## Stored items
Content starts
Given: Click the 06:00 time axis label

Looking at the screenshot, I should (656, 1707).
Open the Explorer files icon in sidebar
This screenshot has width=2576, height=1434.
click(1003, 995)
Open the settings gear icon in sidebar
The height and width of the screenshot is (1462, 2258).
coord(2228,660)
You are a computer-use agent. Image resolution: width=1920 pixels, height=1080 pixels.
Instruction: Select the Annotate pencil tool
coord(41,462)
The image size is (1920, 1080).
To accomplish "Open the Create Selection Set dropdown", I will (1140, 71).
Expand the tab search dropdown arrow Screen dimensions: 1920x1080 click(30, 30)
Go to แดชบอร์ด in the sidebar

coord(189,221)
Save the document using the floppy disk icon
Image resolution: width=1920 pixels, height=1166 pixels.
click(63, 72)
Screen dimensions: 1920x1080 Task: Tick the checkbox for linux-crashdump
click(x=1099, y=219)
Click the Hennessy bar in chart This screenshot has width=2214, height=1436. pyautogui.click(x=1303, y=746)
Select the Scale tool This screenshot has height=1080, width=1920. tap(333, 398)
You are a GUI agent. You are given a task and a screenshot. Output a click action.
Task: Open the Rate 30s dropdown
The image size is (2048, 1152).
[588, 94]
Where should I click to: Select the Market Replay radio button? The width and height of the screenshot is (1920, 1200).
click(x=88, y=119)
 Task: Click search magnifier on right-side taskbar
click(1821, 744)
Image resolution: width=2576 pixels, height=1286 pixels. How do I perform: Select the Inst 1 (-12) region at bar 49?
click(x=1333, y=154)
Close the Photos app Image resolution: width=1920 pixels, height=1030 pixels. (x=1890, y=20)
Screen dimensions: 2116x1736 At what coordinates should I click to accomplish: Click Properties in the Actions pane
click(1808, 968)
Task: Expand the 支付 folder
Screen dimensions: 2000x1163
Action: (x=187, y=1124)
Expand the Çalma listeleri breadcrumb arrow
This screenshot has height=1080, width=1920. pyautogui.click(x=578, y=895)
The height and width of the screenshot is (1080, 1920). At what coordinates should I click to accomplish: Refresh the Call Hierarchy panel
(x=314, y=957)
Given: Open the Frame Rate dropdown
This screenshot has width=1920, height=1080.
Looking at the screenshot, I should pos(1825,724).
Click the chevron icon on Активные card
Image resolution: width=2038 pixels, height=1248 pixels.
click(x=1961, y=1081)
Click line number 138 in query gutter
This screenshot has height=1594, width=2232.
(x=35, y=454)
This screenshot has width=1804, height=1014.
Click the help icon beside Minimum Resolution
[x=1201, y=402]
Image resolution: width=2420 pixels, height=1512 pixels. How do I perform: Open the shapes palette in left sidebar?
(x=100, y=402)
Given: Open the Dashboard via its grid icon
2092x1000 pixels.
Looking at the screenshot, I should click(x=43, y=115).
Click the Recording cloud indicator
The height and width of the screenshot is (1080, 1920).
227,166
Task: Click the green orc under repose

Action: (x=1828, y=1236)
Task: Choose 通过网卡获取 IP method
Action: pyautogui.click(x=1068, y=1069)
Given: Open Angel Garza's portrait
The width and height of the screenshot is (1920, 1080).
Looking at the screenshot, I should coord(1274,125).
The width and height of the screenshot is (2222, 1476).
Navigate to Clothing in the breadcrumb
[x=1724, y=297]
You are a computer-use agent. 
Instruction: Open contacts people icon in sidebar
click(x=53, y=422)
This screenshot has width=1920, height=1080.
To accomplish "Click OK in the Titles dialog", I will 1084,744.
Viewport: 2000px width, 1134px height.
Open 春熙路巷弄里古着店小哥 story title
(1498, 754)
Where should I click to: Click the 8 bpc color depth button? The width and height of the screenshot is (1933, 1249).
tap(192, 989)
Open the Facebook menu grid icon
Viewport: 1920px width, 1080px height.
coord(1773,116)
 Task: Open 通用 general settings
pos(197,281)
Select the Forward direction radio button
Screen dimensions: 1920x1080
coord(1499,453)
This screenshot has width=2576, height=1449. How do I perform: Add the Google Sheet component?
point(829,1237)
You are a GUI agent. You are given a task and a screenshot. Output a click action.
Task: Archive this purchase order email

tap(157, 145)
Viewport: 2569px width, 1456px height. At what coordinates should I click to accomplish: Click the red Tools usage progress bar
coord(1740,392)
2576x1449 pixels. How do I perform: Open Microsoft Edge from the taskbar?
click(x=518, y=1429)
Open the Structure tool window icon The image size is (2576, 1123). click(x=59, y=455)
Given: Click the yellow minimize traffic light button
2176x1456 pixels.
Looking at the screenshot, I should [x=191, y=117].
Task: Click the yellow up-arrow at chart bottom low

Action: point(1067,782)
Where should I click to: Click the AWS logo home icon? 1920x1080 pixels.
Content ends
## REQUIRED WORK
Go through the records above and return each line in which the word "Rate" occurs.

## EXPECTED ANSWER
Task: Open the Rate 30s dropdown
Given: Open the Frame Rate dropdown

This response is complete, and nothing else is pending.